The IMD MBA enables candidates to master uncertainty, and to adapt, reconfigure and respond to the digital revolution. The intense year at IMD also creates a very bonded and loyal group of 90. IMD students join more than a diverse and global network. In ten years’ time, classmates will still be supporting each other through personal and professional challenges and celebrating triumphs together, while maintaining their place at the heart of the wider IMD community.
We hear more about the program below from Anna Farrus, the Director of MBA Recruitment and Admissions who has worked in business schools for almost 20 years. Before joining the MBA team at IMD last year, Farrus spent almost 12 years at Oxford Saïd Business School heading up their Admissions and Financial Aid team, and before that worked in the MBA Admissions team at IESE Business School, in Barcelona where she is originally from.
Farrus spoke with Clear Admit about IMD’s increase in gender diversity, the power of a small class size, the application and interview processes, and insights into making the most of your IMD essay.
Clear Admit: What’s the single most exciting development, change, or event happening at IMD in the coming year?
Anna Farrus: For the first time ever, we have achieved 36% women in the MBA. While we are still a long way away from where we want to be, I think this increase in gender diversity is sending the message that IMD is really working hard to achieve parity.
CA: What is the one aspect of your program that you wish applicants knew more about?
AF: The power of a small class and the strength of the bonds created. Participants are surprised every year that they end up not just with 89 other classmates, but with very close friends as well.
Moreover, the learning that they can get from over 600 years of shared professional experience combined with the professional input and expertise of our faculty, is something that is highly underrated, especially when added to our 1:2 MBA faculty ratio, which enables professors to get to know each participant, their profiles and future aspirations, personally.

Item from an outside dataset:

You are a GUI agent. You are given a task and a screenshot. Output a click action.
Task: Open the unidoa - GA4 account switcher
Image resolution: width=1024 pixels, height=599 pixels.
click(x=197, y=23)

Our leadership stream is of course well known to all, but what many don’t realize is that it includes access to 20 hours of individual psychoanalyst time where you can explore the deeper parts of who you are. And for many that is the challenge of a lifetime.
CA: Walk us through the life of an application in your office from an operational standpoint. What happens between the time an applicant clicks “submit” and the time the committee offers a final decision (e.g. how many “reads” does it get, how long is each “read,” who reads it, does the committee convene to discuss it as a group, etc.)?
AF: The IMD MBA admissions process is very straightforward. Applicants need to submit their application by one of our four deadlines (1 Feb, 1 May, 1 July, 1 Sep). Once the application is submitted, the admissions team ensures all the information needed is there. The Admissions Committee then receives and reviews the application and decides who to invite for an interview. These decisions are communicated to the candidates approximately two weeks after the application deadline.
The interview is actually part of a full Assessment Day, which takes place in either Lausanne or abroad. The Admissions Committee then reviews the applications again alongside the information gathered during the Assessment Day and makes a final decision. We aim for the process to last less than 8 weeks from submission to final decision.
CA: How does your team approach the essay portion of the application specifically? What are you looking for as you read the essays? Are there common mistakes that applicants should try to avoid? What is one key thing they should keep in mind as they sit down to write?
AF: The essay is a very important part of the application as it allows candidates to tell us a bit more about who they are. It should therefore be very personal and written by the candidates themselves, as we are interested in learning more about their own experiences told using their own voice. Ideally, we will gain some insight into who the person really is.
CA: How many essays would you wager you’ve read in your tenure at IMD? Thinking about the essays that have been the most memorable, is there something they have in common?
AF: After one year at IMD, I may have read a few hundred essays. During my entire career, I would say I have read a few thousand essays. The most memorable are the ones that tell me something interesting about the person who wrote the essay. My best advice is be honest when you write the essay and remember who your audience is.
CA: Could you tell us about your interview process? Approximately how many applicants do you interview? Who conducts the interview (students, admissions officers, alumni) and what is the nature of the interview (blind, non-blind)?
AF: We interview around 40% of our applicants, and interviews are conducted by members of the recruitment and admissions team, including myself. Our interviewers have read the application before the interview and are very familiar with the applicant’s background.
CA: Anything else you would like to add?
AF: I have the best job in the world. I get to meet amazing people from all over the world who want to join the IMD MBA program and become the leaders of tomorrow. We are in the business of changing people’s lives and that is very rewarding.